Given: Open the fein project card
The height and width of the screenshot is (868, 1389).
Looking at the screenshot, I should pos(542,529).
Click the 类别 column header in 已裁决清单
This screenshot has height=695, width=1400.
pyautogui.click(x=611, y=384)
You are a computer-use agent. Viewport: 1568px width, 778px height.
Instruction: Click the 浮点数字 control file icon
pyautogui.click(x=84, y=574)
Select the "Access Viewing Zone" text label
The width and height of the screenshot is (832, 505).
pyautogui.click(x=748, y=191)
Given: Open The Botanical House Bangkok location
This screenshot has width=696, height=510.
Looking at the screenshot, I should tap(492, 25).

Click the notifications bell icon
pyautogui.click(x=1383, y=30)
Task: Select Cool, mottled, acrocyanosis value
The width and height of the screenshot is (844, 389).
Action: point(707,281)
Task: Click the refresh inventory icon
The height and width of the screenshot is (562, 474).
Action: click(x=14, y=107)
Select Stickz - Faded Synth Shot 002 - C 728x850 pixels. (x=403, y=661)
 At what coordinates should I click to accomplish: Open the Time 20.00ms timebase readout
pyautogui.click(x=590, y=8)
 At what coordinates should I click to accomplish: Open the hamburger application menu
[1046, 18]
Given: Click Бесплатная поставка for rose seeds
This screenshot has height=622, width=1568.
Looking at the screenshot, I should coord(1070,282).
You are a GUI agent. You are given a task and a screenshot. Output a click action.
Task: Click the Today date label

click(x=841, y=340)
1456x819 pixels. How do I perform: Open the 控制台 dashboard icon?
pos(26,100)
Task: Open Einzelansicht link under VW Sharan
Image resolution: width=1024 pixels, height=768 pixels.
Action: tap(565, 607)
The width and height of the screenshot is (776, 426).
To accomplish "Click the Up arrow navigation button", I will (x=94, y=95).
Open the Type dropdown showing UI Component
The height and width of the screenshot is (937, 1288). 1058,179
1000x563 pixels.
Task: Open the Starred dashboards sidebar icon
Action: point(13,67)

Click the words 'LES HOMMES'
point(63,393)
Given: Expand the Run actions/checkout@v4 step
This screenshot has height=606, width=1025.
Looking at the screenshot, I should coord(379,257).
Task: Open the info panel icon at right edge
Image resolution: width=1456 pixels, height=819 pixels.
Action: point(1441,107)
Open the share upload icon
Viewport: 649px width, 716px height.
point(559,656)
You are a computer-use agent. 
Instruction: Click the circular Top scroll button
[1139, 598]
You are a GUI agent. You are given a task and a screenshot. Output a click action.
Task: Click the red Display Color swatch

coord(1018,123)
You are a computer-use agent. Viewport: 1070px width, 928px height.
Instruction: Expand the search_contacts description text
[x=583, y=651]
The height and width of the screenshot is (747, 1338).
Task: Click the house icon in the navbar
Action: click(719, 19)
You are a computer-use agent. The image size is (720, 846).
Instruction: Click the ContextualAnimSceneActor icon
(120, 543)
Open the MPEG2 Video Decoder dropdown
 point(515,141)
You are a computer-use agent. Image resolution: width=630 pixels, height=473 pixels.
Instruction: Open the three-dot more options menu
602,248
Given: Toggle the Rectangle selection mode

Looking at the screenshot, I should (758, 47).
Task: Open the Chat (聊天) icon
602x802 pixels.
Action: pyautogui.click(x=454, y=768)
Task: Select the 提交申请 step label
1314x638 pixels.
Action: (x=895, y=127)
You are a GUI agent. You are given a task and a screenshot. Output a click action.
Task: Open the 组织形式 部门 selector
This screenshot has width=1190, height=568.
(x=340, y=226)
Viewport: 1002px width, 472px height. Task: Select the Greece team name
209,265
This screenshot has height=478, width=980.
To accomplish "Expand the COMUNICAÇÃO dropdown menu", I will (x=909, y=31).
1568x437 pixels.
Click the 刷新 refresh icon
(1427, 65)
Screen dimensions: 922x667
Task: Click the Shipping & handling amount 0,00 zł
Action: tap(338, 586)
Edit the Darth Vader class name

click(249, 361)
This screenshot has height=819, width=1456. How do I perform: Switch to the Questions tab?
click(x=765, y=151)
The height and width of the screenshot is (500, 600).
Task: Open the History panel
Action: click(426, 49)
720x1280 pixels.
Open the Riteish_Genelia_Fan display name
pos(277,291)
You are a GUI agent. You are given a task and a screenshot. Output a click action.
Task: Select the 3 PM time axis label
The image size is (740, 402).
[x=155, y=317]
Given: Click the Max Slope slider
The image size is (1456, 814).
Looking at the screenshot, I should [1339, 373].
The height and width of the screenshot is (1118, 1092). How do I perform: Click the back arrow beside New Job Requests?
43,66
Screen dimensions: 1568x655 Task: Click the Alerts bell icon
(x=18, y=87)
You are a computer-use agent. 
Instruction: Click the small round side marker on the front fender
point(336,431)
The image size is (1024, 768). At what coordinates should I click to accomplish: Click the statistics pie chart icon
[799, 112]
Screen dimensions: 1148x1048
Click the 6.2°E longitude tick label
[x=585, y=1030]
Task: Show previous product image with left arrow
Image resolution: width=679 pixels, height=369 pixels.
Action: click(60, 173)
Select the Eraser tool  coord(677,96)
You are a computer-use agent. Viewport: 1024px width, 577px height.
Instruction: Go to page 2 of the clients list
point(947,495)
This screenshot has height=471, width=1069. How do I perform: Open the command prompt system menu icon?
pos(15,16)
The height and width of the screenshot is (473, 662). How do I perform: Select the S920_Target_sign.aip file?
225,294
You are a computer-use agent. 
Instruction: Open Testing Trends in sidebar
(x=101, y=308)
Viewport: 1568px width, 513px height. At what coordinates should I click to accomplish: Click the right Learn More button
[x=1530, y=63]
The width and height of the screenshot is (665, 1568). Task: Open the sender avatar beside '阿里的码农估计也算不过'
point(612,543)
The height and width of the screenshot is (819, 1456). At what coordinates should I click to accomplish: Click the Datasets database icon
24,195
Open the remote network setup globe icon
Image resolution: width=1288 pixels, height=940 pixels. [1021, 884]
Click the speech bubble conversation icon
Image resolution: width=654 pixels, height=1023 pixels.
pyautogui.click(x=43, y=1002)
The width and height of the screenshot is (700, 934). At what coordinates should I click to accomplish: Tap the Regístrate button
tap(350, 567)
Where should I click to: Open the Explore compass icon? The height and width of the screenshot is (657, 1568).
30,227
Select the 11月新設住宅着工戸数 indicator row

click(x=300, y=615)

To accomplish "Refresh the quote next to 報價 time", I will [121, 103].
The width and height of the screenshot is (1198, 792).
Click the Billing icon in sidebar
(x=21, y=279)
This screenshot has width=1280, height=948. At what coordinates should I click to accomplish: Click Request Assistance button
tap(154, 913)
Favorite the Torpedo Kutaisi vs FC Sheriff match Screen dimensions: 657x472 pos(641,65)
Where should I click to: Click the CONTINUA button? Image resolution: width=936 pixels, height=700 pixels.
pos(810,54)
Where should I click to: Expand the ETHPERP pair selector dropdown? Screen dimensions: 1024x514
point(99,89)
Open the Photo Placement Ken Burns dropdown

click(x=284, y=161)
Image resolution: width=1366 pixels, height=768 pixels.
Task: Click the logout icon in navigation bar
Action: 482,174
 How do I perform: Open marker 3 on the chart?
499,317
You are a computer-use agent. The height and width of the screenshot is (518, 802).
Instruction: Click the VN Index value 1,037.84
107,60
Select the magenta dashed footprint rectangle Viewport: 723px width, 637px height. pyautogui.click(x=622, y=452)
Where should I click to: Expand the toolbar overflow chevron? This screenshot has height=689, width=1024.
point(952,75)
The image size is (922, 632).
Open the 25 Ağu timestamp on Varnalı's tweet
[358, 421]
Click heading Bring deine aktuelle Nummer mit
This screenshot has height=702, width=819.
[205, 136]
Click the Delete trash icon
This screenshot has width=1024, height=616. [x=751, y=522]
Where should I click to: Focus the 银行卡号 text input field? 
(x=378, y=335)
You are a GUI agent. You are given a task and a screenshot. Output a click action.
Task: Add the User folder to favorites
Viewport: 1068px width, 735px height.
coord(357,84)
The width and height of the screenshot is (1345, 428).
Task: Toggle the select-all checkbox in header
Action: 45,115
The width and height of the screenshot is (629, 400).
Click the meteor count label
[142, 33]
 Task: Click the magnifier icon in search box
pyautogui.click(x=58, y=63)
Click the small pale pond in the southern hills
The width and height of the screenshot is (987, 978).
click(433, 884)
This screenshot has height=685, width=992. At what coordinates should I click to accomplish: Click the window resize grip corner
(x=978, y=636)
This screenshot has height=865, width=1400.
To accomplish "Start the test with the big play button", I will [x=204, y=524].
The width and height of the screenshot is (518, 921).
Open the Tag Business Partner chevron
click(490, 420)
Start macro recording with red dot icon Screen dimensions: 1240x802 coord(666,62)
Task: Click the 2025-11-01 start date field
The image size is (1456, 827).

•••••

Format the lines from the one containing "Select the 11月新設住宅着工戸数 indicator row" up to and including the one containing "tap(154, 913)" as a JSON list of strings, with one string per line and blank lines omitted.

§ **COMPLETE ANSWER**
[
  "Select the 11月新設住宅着工戸数 indicator row",
  "click(x=300, y=615)",
  "To accomplish \"Refresh the quote next to 報價 time\", I will [121, 103].",
  "The width and height of the screenshot is (1198, 792).",
  "Click the Billing icon in sidebar",
  "(x=21, y=279)",
  "This screenshot has width=1280, height=948. At what coordinates should I click to accomplish: Click Request Assistance button",
  "tap(154, 913)"
]